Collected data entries
========

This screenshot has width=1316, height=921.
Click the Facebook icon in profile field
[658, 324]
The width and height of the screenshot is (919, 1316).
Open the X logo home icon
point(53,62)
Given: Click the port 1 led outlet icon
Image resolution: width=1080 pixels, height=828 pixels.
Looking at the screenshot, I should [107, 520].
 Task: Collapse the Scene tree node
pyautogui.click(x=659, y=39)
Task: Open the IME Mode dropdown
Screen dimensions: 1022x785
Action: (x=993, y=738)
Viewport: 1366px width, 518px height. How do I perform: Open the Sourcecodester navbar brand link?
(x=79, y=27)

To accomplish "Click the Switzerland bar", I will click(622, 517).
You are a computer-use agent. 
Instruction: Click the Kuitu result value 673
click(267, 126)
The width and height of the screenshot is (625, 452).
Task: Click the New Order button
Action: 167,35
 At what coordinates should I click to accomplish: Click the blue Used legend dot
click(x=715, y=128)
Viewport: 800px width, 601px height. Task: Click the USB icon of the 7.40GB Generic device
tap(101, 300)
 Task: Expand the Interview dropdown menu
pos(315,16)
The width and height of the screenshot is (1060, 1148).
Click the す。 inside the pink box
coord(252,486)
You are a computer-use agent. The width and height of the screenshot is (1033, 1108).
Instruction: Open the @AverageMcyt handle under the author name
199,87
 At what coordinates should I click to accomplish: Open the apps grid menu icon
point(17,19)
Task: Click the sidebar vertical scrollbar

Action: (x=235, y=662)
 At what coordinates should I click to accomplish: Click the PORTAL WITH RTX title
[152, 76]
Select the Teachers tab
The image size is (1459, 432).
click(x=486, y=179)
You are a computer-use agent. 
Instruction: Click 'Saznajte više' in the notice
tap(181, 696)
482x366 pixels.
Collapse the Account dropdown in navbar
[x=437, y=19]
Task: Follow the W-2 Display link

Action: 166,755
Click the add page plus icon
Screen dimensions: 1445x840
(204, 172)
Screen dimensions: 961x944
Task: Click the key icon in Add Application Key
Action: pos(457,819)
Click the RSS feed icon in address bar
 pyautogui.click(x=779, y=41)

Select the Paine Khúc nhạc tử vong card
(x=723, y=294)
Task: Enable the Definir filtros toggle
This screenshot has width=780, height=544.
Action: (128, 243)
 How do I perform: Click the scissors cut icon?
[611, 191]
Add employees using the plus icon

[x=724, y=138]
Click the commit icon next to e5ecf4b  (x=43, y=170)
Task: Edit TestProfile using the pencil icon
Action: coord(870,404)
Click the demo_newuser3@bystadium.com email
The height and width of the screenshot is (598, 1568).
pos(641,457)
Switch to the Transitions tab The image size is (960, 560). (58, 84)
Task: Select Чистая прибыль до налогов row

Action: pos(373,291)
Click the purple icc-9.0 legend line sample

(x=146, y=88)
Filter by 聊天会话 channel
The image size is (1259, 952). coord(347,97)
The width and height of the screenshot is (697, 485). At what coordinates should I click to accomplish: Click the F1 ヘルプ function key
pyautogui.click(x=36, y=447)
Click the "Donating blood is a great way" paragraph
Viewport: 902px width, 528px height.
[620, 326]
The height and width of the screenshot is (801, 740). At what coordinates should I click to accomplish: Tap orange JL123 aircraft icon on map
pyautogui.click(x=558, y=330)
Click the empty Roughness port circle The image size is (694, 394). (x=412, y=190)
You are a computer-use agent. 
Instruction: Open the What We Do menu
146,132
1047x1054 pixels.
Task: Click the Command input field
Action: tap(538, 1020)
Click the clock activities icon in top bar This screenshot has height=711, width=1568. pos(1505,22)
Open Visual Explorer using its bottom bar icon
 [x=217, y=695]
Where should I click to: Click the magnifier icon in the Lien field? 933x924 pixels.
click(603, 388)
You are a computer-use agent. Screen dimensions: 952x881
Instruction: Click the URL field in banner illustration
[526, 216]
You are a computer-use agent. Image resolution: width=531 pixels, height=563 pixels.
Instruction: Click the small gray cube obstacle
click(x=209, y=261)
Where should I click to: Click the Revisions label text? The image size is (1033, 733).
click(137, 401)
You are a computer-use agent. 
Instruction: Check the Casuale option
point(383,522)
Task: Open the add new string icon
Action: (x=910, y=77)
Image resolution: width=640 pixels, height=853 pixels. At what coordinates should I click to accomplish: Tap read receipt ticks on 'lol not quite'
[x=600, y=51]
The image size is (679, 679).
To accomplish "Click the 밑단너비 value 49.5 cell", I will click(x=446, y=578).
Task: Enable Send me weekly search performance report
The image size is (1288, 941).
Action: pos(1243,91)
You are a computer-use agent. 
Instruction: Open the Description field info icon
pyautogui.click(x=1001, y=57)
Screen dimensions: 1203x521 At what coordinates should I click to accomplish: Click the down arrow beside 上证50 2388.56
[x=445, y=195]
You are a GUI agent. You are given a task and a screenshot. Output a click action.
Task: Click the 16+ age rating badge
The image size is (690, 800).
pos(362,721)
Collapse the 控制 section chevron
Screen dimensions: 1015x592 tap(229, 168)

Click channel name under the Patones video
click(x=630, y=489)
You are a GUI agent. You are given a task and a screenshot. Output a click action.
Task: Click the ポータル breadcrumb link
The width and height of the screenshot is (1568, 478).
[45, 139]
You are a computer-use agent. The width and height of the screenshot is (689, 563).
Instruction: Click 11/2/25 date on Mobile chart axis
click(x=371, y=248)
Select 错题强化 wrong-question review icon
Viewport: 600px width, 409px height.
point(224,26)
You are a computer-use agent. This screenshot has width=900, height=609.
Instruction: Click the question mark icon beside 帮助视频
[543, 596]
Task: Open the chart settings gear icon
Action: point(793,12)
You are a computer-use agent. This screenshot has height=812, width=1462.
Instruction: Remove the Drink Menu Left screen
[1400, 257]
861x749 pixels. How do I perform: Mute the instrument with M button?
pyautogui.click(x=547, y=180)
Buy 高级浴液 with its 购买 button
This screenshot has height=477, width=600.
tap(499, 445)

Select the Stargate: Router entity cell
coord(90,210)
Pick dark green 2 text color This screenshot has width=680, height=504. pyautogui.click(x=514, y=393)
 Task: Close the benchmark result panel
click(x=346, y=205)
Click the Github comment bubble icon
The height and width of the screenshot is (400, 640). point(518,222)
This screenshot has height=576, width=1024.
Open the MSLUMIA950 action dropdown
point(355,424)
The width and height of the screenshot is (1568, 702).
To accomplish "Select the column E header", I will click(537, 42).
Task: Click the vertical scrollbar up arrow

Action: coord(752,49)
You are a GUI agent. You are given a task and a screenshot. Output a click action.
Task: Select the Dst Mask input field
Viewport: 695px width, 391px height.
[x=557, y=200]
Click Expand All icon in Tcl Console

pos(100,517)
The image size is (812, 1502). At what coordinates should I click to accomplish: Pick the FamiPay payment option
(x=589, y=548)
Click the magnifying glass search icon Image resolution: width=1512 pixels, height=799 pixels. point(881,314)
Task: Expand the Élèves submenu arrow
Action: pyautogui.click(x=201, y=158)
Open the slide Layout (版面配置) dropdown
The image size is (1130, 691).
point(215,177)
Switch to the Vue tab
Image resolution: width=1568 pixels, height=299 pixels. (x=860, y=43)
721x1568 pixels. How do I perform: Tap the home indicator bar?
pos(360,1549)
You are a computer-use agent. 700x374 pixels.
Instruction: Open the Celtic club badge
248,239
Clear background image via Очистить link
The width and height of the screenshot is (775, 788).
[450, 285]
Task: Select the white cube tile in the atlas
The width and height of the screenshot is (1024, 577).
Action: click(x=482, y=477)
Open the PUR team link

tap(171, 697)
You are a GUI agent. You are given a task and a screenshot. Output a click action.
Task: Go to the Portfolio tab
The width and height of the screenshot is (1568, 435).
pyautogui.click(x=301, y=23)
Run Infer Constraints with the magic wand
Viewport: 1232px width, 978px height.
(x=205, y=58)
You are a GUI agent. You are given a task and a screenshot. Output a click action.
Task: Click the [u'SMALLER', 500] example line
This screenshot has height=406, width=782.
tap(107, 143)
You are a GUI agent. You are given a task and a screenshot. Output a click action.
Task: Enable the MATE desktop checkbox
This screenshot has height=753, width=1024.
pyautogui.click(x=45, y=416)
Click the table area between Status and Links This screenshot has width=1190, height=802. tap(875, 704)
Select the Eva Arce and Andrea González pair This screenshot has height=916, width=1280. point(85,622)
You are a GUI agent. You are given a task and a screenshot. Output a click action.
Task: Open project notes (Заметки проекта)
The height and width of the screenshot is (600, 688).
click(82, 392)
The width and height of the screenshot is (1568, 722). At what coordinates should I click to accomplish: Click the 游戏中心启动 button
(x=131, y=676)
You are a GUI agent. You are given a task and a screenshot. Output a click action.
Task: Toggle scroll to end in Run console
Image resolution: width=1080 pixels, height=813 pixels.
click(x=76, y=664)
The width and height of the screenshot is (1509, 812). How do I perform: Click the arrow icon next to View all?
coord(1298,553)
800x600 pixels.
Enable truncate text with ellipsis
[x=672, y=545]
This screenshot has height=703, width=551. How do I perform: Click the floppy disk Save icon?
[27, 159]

========

TASK TO CARRY OUT
Return, from the data, each line where the string "will" occurs.

RESPONSE AREA
To accomplish "Click the Switzerland bar", I will click(622, 517).
To accomplish "Click the 밑단너비 value 49.5 cell", I will click(x=446, y=578).
To accomplish "Select the column E header", I will click(537, 42).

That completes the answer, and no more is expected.